## REQUESTS
(1) In the Auburn baptism article, rewrite the paragraph beginning "The night at Neville Arena" in more concise form, keeping its main facts.
(2) Modify the Auburn baptism article starting with "In a turn of" and going on through "community members gathered.", changing "spontaneous" to "unplanned".
(3) Carry the Auburn baptism article forward from its final sentence.
[Start TEXT EXTRACT]
Over 200 Auburn University Students Baptized in Impromptu Spiritual Move

Originally published September 19, 2023 7:30 am PDT

In a turn of events that few could have predicted, more than 200 Auburn University students were baptized at a recent campus worship event.

The spontaneous act of faith took place last Tuesday near a lake on the university grounds in Auburn, Alabama, with the ceremony illuminated by car headlights, according to The Washington Times.

The surprising occurrence transpired just half a mile away from the “Unite Auburn” event, a part of a broader city-wide spiritual revival.

The night at Neville Arena saw a packed crowd as the Christian worship band, Passion, and prominent Christian figures such as author Jennie Allen and Rev. Jonathan Pokluda from Harris Creek Baptist Church in Texas took to the stage.

The lake, situated close to the university’s “Red Barn,” buzzed with activity as an approximately 2,000 to 2,500 students and community members gathered.
[End TEXT EXTRACT]
[Start DATA ROWS]
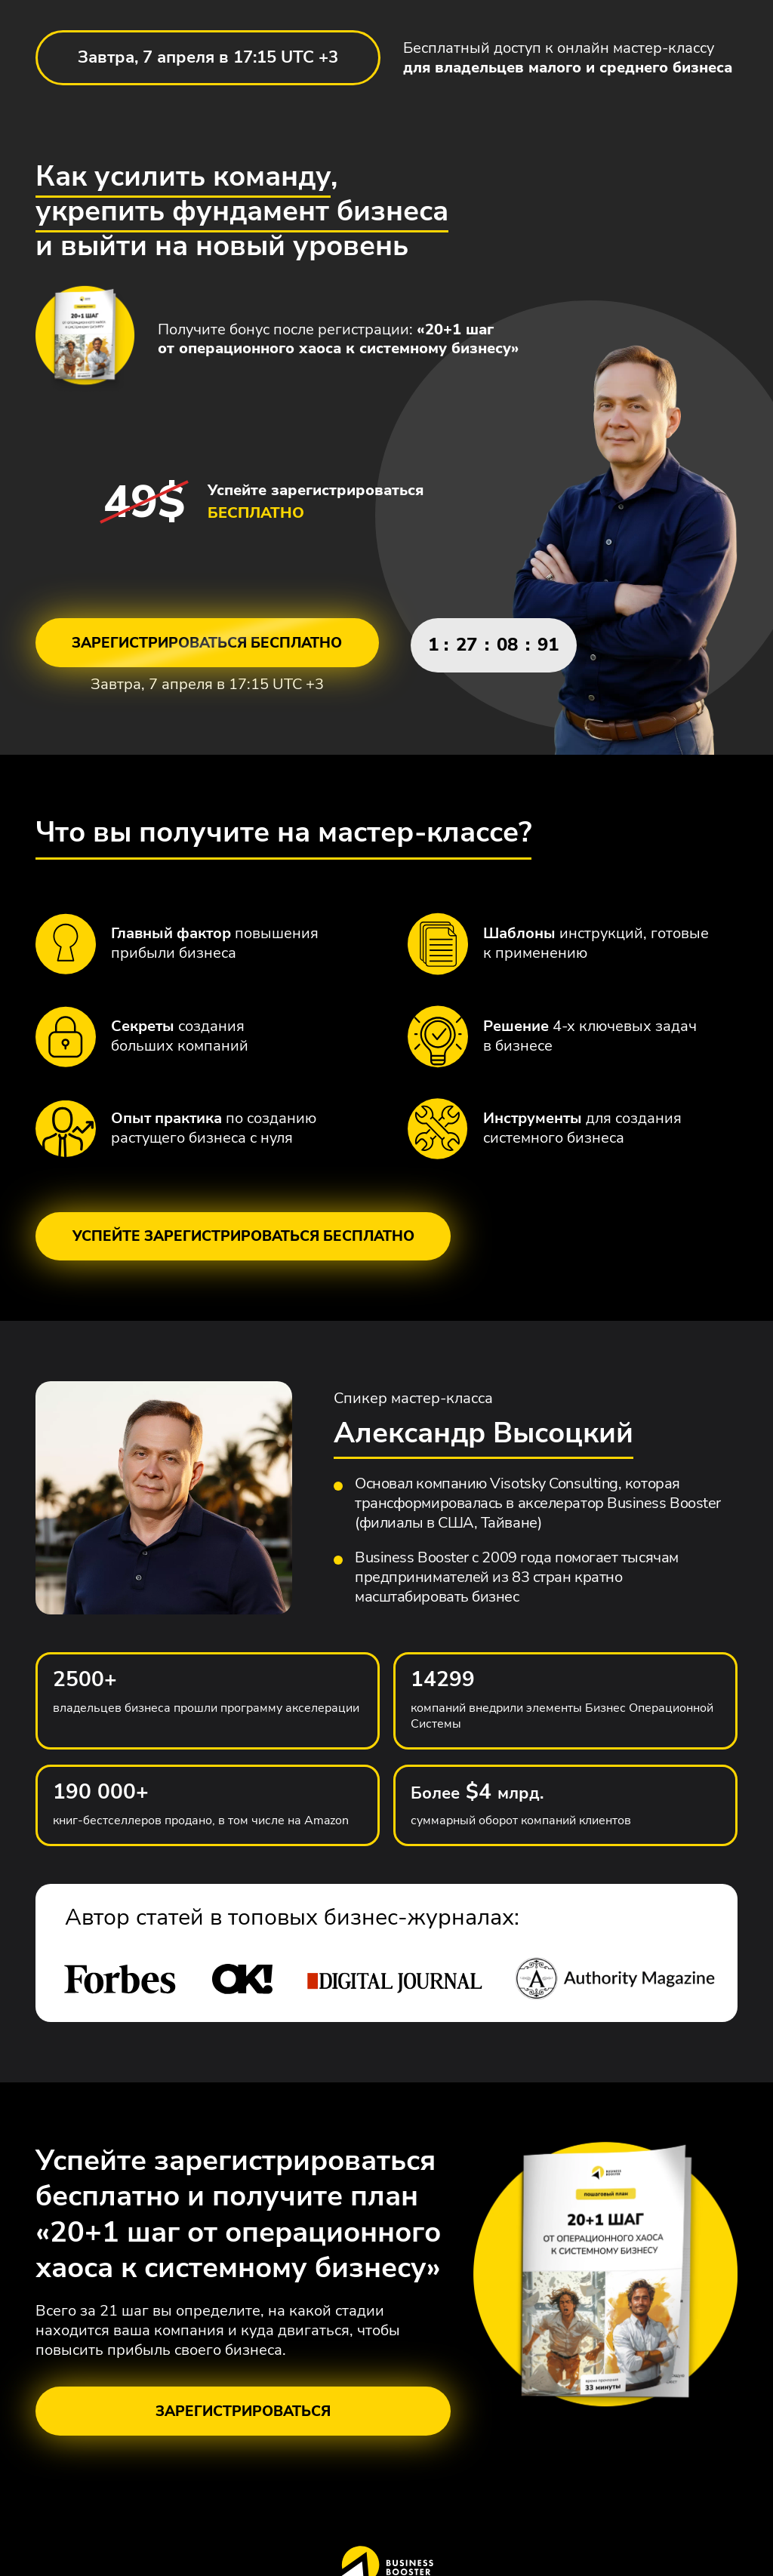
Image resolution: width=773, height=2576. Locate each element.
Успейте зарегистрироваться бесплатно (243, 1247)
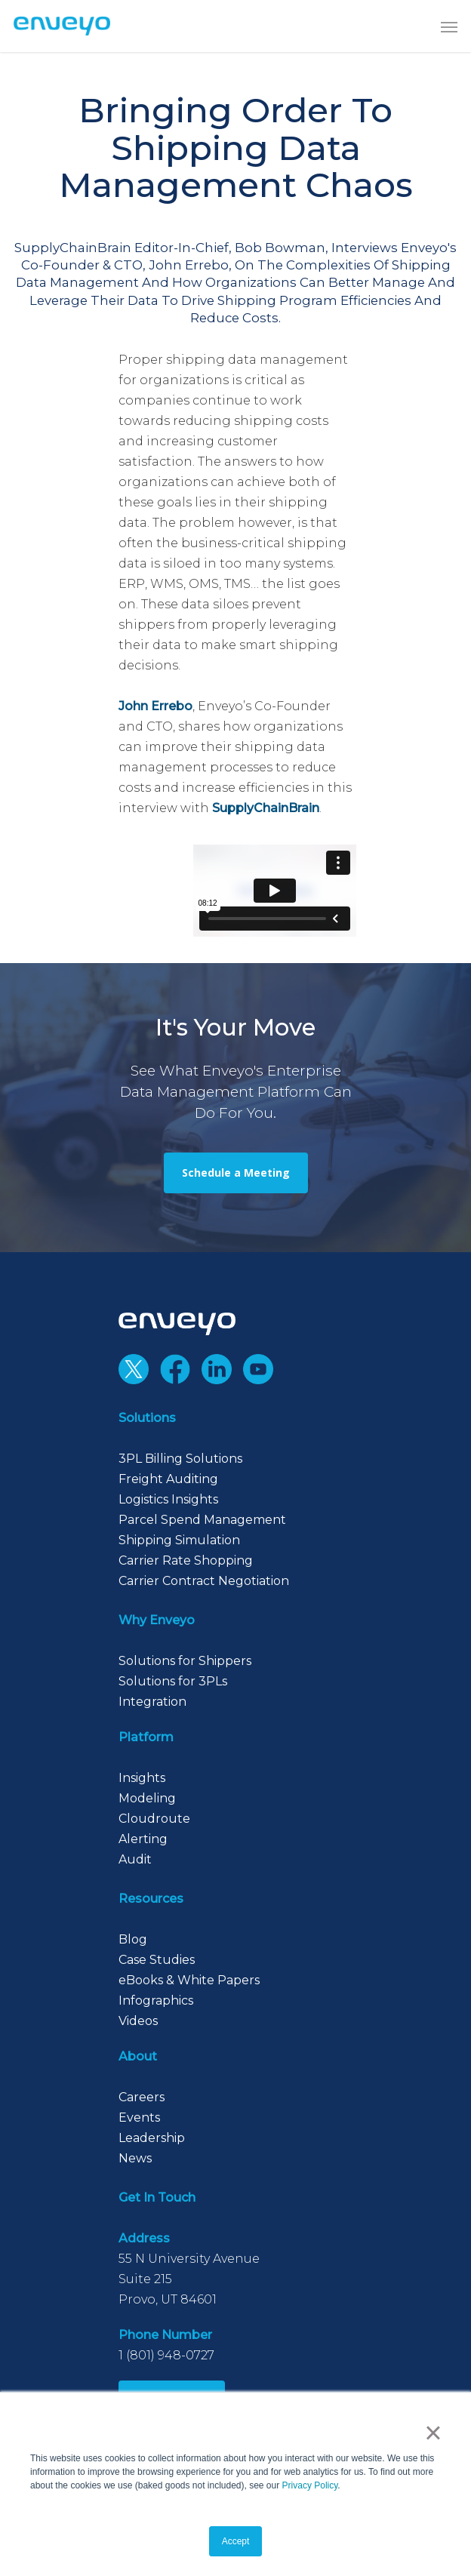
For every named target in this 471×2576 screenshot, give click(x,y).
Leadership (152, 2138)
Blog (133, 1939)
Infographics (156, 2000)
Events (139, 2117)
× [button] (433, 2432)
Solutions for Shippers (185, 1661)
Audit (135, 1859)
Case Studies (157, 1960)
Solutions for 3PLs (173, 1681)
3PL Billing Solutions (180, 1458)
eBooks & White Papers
[End DATA ROWS]
## FINAL ANSWERS
(1) Neville Arena was packed as the worship band Passion, author Jennie Allen, and Rev. Jonathan Pokluda of Harris Creek Baptist Church in Texas took the stage.

(2)
In a turn of events that few could have predicted, more than 200 Auburn University students were baptized at a recent campus worship event.

The unplanned act of faith took place last Tuesday near a lake on the university grounds in Auburn, Alabama, with the ceremony illuminated by car headlights, according to The Washington Times.

The surprising occurrence transpired just half a mile away from the “Unite Auburn” event, a part of a broader city-wide spiritual revival.

The night at Neville Arena saw a packed crowd as the Christian worship band, Passion, and prominent Christian figures such as author Jennie Allen and Rev. Jonathan Pokluda from Harris Creek Baptist Church in Texas took to the stage.

The lake, situated close to the university’s “Red Barn,” buzzed with activity as an approximately 2,000 to 2,500 students and community members gathered.

(3)
Among those facilitating the baptisms was Auburn football coach Hugh Freeze.

Videos and photos shared on social media platforms depicted the immense support and joy, with large cheers every time a student was baptized.

Auburn senior and editor-in-chief of The Auburn Plainsman, Kristen Carr, revealed in her conversation with The Washington Times she went to the rally “originally just as a spectator” but decided she “needed to start covering this and videoing because it was so unusual. I’ve never seen anything like it in my life.”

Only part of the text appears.